Finally, Safari Investments’ long-suffering investors will be rewarded handsomely with a liquidity event and enhanced management, when Heriot takes over the retail centre owner. Heriot’s cash offer of R5.60 per Safari share makes sense for Safari’s variation of investors.
Safari was incorporated in 2000 and listed on the JSE in 2014, when its founders looked to benefit from its real estate investment (Reit) status.
Property developers and landlords wanted to become Reits in order to get access to capital during a real estate listings boom. Pension and other fund managers were eager to invest in real estate companies and were attracted to the Reit dispensation.
In terms of SA’s corporate law, each Reit is required to pay out a minimum of 75% of its distributable income as a dividend each year. Most South African Reits paid out 100% of their income as a dividend and were judged on their ability to grow dividends.

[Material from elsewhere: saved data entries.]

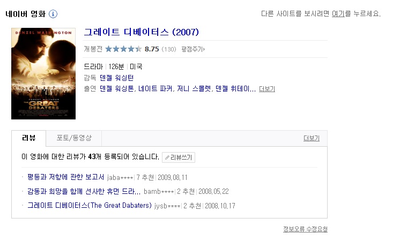Open review 그레이트 디베이터스(The Great Dabaters)

pyautogui.click(x=90, y=206)
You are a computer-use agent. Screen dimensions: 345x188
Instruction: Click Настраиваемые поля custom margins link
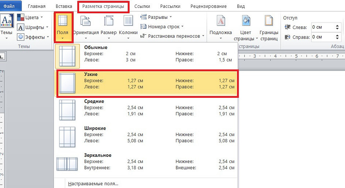tap(93, 184)
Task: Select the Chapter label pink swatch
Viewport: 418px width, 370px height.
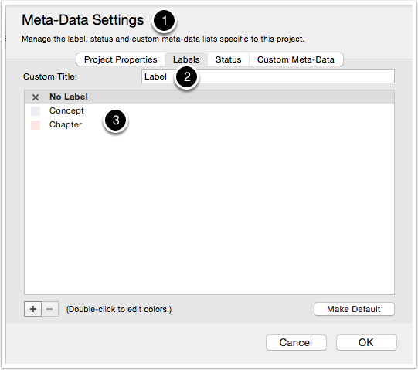Action: pos(36,125)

Investors would therefore enjoy growing dividends every financial year and the management teams of the Reits themselves were happy as these dividends were taxed in the hands of the shareholders.
But Safari has under-performed with its share price falling 14.29% over the past five years. After other companies tried and saw their takeover efforts thwarted, Heriot is ready to take the reins. Heriot has already improved corporate governance at Safari and will enhance the capacity of the Reit to develop or acquire assets.
Steven Herring founded Heriot in 1998 and gradually developed a portfolio over the next 20-plus years. In 2003, Herring put a team of professionals together and started constructing retail shopping centres, focusing on CBDs, rural and township areas.
He listed Heriot as a Reit on the AltX of the JSE in 2017 and has grown its asset base through the development and acquisition of yield-enhancing assets that offer consistent long-term rental income growth. Today, Heriot’s diversified portfolio of retail, industrial, office and specialised properties in SA is valued at R4.625bn.
Heriot’s portfolio includes impressive township-based retail centres. It owns half of Tsakane Mall in Brakpan, Score Itsoseng in the North West Province, Shoprite Fish Hoek centre in Cape Town, and Birch Acres Mall in Tembisa, as well as a number of other centres.
The fund first indicated that it recognised value in Safari when it invested in them in 2020, just before the hard lockdown.
Since then, Heriot has gradually built its stake in Safari. Heriot Properties is the offeror in the Safari takeover and is a wholly-owned subsidiary of Heriot. It and two concert parties, Heriot Investments Proprietary Limited and Reya Gola Investments Proprietary Limited, hold 102 851 903 shares in Safari, being 33.1% of all shares in issue
Heriot’s CEO Steven Herring also joined Safari’s board and is now its non-executive chairman.
In the past, some dissenting blocks of shareholders shot down takeover offers. Some of these people were Safari executives who were involved in related-party deals.
Should Heriot’s takeover offer succeed, it intends to keep Safari’s existing management onboard. Three of Safari’s assets are up for sale: a hospital in Soweto which is vacant as its tenant went bankrupt, Mnandi Mall in Atteridgeville, Pretoria and Platz Mall in Swakopmund, Namibia. These three assets are worth R400m combined.
Safari’s company performance has improved since SA got through the worst of the Covid-19 pandemic. The Reit will pay out all of its distributable income as dividends in its 2022 financial year, versus the 91% of distributable income it paid in its 2021 financial year.
The company expects distributable income to grow between 2% and 6%, as South Africans battle through a high inflationary environment.
A combined Heriot and Safari would have an asset base worth R8.5bn and a market capitalisation of R5bn, making it one of the mid cap property stocks on the JSE.
For investors seeking a liquid property stock with growth potential and defensive assets, Heriot Reit may start to stand out among the rest of SA’s real estate stocks.